__YOUR TASK__
Locate each line in the records below that contains the word "should" and copy those lines out in full.

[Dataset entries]
◆ ◆ ◆

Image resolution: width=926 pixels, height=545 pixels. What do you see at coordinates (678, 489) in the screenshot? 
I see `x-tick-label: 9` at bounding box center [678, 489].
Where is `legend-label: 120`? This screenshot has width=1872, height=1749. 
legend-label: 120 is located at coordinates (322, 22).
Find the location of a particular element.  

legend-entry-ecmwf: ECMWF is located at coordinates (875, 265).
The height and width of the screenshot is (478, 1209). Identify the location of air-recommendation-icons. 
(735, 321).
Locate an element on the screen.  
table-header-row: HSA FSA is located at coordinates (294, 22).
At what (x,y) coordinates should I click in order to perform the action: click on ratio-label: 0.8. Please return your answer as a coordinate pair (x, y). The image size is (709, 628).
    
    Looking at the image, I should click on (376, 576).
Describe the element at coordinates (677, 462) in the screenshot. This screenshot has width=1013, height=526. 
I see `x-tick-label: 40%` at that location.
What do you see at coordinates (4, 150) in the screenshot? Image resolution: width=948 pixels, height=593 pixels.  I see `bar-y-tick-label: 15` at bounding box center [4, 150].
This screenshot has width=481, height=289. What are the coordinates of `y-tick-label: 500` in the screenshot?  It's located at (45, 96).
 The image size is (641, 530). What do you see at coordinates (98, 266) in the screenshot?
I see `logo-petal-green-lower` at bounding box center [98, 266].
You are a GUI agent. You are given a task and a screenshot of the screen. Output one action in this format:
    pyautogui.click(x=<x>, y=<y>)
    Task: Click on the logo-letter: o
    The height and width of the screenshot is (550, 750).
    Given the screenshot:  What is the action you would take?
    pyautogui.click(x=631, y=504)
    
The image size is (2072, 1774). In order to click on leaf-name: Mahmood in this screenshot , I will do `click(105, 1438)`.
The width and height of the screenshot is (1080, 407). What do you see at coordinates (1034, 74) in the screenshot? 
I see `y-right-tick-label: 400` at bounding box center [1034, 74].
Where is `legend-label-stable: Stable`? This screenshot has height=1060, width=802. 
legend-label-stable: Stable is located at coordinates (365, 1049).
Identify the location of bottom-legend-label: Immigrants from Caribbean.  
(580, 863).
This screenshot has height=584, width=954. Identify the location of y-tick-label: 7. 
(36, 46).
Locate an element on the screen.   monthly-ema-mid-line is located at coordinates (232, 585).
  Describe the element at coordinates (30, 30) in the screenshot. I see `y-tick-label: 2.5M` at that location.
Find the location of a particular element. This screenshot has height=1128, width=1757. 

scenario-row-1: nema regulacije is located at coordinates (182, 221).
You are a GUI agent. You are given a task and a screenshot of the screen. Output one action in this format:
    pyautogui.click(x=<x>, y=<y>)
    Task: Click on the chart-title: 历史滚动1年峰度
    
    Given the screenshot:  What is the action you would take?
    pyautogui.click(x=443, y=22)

◆ ◆ ◆

__ANSWER BELOW__
At what (x,y) coordinates should I click in order to perform the action: click on ratio-label: 0.8. Please return your answer as a coordinate pair (x, y). The image size is (709, 628).
    Looking at the image, I should click on (376, 576).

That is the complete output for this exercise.